Şimdi Türkiye’nin Afrin operasyonu, bu bölgeye ülkede bulunan 3,5 milyon sığınmacının yerleştirilmesi planı ve esas olarak Fırat’ın batısını diline dolaması bir arada düşünüldüğünde Türkiye’nin bugüne kadar desteklediği cihatçı grupları Suriye’den çıkartmak gibi bir sorunu defetmek ve Suriye’nin kuzeybatısında nüfus olarak kalabalık bir alternatif yaratmak amacına yönelik olduğu rahatlıkla söylenebilir. Bu operasyona gelen NATO desteği de bu “alternatif”in karşılığının olduğunu gösteriyor.
Üstelik Türkiye son olarak Soçi’de Suriye Ulusal Diyalog Kongresi’nin toplanacağı gün Halep kırsalına birlik gönderip kısa süreli de olsa Suriye ve Rusya ile bir çatışma içine girerek Rusya ve İran ile süren diyalogun sınırlarını da göstermiş oldu.
Yine, Türkiye ile ABD’nin karşı karşıya gelişin esas olarak iki ülkenin öncelikleri açısından yaşandığını söyleyebiliriz. Ancak Suriye’de son birkaç yılda sahada değişen tablo ABD’nin kendi öncelikleriyle hareket ederken Türkiye’nin tehdit algısını, biraz da önceki başarısızlıkların faturası olarak, ikincil sayar görünüyor. Bir başka ifadeyle, ABD Türkiye bölmek istemese de sahada Kürtleri daha uygun bir seçenek olarak belirlemesinin kendi kontrolünde olduğu sürece Türkiye’yi “o kadar da” tehdit etmemesi gerektiğinin kabul edilmesini bekliyor.
Türkiye’nin bir yandan sürecin kontrolden çıkma ihtimali bir yandan da hala etkin ve yararlı olabileceğini gösterme çabası ise hiçbir zaman taban tabana zıt bir çıkış yaşanmasa da sürekli olarak bir tartışmanın sürmesine neden oluyor. ABD’nin Menbiç’in kuzeyinde ve Şanlıurfa sınırı boyunca PYD’ye kalkan olması Türkiye’yi sınırlıyor.
Bu dönemde Afrin operasyonu ABD için taraflara sınırlarını göstermek, tansiyonu dengelemek ve bu arada Fırat’ın doğusunu “güvence”ye almak gibi faydalar sağlayacak gibi görünüyor.

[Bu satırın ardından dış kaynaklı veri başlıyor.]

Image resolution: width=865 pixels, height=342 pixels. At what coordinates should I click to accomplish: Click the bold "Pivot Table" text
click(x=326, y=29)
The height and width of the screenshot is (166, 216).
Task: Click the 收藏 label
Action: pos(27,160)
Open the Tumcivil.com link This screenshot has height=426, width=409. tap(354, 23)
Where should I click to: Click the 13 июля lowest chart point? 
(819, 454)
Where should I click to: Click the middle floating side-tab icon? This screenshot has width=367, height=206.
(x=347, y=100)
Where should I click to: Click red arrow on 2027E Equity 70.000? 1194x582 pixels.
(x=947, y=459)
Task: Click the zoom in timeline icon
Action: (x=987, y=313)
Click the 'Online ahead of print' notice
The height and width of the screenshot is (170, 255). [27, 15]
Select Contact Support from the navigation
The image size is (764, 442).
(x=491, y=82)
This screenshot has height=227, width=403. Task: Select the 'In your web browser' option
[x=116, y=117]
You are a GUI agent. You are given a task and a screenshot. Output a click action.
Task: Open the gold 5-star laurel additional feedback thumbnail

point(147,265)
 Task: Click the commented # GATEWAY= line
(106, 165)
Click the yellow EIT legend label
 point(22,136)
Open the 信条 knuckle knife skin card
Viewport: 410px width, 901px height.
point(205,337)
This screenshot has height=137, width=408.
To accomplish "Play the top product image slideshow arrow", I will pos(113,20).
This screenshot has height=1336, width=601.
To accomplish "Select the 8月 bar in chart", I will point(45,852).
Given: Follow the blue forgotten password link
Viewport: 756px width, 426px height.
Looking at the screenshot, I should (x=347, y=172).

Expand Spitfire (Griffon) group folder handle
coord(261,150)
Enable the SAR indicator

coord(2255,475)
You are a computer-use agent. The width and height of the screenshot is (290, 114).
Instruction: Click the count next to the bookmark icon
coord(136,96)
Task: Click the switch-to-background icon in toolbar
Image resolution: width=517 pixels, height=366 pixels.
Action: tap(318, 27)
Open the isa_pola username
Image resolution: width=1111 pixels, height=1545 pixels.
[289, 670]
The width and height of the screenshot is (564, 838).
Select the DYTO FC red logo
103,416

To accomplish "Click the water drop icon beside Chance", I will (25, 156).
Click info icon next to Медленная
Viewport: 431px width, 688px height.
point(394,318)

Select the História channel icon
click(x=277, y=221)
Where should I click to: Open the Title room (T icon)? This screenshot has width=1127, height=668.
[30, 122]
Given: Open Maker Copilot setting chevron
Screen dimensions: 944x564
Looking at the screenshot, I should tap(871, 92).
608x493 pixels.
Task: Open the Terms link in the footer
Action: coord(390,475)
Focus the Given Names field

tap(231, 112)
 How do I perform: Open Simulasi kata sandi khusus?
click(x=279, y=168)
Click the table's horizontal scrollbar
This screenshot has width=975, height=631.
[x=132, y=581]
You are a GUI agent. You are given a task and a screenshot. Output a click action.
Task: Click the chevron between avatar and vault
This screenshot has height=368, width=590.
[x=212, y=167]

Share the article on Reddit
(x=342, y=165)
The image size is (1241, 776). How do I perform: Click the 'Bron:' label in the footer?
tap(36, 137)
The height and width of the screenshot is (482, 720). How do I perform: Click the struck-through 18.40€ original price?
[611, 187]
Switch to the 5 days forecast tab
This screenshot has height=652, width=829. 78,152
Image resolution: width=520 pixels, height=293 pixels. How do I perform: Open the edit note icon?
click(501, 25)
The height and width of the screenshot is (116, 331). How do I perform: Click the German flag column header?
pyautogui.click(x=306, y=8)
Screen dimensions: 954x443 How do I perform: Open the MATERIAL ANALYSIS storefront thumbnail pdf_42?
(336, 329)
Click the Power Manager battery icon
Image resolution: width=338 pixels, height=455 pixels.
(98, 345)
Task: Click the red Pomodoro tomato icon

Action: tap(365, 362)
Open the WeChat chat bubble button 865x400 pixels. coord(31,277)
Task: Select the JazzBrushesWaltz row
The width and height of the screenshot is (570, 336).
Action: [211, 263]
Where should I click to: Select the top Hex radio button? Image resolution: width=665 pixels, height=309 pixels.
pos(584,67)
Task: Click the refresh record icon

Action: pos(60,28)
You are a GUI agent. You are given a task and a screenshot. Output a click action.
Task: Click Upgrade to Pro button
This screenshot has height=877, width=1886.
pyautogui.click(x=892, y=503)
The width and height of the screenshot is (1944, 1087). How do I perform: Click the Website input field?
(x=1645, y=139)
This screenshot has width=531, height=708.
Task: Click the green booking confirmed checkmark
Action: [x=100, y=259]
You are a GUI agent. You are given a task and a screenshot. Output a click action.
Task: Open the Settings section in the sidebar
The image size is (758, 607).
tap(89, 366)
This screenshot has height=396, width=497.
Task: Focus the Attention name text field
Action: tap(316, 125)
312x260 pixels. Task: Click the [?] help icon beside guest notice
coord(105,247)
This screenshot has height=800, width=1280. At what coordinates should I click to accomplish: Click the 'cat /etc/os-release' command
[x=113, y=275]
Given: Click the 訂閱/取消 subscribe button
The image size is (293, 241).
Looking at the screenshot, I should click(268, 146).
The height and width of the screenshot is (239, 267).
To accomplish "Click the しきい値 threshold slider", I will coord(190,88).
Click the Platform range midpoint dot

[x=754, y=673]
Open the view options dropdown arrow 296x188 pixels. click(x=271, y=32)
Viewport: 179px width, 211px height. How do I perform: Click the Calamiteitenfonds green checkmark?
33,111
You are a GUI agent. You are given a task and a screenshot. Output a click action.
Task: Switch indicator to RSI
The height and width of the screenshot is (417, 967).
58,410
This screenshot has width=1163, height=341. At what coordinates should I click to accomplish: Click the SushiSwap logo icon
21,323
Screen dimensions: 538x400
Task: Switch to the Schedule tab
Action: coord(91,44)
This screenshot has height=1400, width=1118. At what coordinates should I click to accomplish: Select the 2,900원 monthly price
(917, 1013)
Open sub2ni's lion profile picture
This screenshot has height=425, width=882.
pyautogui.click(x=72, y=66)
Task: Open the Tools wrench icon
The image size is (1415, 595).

ABD’nin operasyona desteği, Kürtlere karşı kayıtsızlığı ve yıllardır reddettiği “güvenli bölge” söylemini kabul eder gözükmesine rağmen Menbiç’ten çekilmeyi açıkça reddetmesi bu tabloyu perçinliyor.
Tüm bunlar bir arada değerlendirildiğinde Türkiye’nin ABD ile mutlak karşıtlığı üzerinden bir mücadele yerine öncelikler üzerinden sürdürülen bir pazarlığın sürdüğüne işaret ediyor. Öyleyse, Afrin operasyonunun ne ABD’ye rağmen ne de ABD’ye karşı yapılmadığını söylemek gerekiyor.